[Stored data]
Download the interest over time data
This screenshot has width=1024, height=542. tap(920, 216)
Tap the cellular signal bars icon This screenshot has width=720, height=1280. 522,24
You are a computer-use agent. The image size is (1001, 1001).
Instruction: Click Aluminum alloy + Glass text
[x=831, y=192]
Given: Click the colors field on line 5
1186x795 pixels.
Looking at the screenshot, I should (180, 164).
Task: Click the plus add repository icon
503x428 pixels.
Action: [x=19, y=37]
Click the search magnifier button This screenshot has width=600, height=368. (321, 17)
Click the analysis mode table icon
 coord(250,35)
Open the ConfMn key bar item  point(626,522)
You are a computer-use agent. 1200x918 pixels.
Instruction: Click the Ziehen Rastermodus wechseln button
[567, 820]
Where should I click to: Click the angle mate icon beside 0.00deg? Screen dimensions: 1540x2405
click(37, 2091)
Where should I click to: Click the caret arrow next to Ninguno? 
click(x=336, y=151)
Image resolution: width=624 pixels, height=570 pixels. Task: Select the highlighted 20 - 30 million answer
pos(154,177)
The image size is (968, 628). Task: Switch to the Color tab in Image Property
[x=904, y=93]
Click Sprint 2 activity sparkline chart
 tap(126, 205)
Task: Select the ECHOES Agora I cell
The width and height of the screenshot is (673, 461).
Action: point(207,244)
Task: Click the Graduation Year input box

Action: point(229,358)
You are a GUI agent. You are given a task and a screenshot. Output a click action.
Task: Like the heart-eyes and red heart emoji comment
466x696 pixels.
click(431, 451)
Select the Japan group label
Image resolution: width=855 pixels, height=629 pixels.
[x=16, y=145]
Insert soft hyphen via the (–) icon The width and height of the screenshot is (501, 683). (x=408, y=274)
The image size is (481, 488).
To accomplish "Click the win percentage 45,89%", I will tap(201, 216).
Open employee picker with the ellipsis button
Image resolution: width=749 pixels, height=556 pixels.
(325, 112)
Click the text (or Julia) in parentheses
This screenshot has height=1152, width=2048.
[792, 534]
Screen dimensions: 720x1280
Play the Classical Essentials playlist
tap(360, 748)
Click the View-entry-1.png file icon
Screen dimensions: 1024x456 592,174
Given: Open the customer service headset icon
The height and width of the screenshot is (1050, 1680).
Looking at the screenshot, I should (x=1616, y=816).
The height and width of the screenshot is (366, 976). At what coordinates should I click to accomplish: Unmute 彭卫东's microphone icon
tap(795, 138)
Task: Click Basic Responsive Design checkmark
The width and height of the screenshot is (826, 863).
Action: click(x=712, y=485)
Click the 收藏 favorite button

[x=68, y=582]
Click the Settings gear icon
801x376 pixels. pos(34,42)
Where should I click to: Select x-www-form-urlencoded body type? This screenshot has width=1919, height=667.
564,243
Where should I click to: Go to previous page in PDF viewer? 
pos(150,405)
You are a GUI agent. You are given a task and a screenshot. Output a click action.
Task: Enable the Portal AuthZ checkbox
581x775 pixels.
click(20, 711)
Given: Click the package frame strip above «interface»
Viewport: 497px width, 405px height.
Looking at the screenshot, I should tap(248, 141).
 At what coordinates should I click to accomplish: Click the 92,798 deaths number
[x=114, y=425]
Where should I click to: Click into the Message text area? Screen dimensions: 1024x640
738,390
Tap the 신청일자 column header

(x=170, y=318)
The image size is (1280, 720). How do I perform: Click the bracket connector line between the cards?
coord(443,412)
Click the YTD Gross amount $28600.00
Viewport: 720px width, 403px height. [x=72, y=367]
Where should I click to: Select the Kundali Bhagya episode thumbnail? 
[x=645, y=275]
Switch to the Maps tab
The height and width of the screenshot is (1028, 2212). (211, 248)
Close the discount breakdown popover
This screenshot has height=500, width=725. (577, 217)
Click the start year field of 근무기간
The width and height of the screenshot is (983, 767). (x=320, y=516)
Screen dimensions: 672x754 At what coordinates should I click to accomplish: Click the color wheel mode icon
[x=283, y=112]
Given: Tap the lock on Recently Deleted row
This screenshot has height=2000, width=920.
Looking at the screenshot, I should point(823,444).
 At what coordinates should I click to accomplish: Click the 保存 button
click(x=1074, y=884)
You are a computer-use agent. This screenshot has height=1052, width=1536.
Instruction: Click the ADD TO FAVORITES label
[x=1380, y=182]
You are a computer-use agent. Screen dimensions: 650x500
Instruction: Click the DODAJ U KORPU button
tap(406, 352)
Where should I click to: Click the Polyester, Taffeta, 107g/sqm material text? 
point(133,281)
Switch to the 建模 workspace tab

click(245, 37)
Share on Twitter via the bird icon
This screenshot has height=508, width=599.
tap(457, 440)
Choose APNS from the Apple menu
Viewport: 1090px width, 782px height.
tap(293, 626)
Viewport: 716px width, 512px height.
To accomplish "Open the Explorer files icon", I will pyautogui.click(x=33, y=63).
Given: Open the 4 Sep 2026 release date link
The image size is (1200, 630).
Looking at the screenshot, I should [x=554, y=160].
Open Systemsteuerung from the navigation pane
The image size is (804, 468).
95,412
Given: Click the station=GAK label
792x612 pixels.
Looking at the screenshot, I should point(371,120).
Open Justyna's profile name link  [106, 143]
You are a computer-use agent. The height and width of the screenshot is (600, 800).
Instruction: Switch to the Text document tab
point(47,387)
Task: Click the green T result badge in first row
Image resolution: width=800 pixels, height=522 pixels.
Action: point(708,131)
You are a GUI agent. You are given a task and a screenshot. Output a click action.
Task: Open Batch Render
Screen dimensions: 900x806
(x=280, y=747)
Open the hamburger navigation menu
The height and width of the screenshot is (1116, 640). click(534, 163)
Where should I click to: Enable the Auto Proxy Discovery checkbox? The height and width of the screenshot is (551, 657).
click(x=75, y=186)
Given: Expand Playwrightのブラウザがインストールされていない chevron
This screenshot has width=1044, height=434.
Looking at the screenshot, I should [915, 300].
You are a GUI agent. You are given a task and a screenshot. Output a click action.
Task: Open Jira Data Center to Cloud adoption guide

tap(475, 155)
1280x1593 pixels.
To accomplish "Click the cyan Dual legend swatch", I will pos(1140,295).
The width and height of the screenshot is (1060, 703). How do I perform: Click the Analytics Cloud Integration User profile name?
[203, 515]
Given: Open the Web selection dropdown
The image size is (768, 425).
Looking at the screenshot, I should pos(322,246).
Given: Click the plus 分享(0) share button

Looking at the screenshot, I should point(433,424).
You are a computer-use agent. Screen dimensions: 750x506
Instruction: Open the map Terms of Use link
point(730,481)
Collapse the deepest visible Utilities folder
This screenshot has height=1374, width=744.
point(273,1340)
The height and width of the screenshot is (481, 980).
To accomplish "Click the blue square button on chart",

● **REQUIRED WORK**:
Pick out, from the lines above, every one that contains the string "will".

● **ANSWER FOR THIS EXERCISE**:
To accomplish "Click the win percentage 45,89%", I will tap(201, 216).
To accomplish "Open the Explorer files icon", I will pyautogui.click(x=33, y=63).
To accomplish "Click the cyan Dual legend swatch", I will pos(1140,295).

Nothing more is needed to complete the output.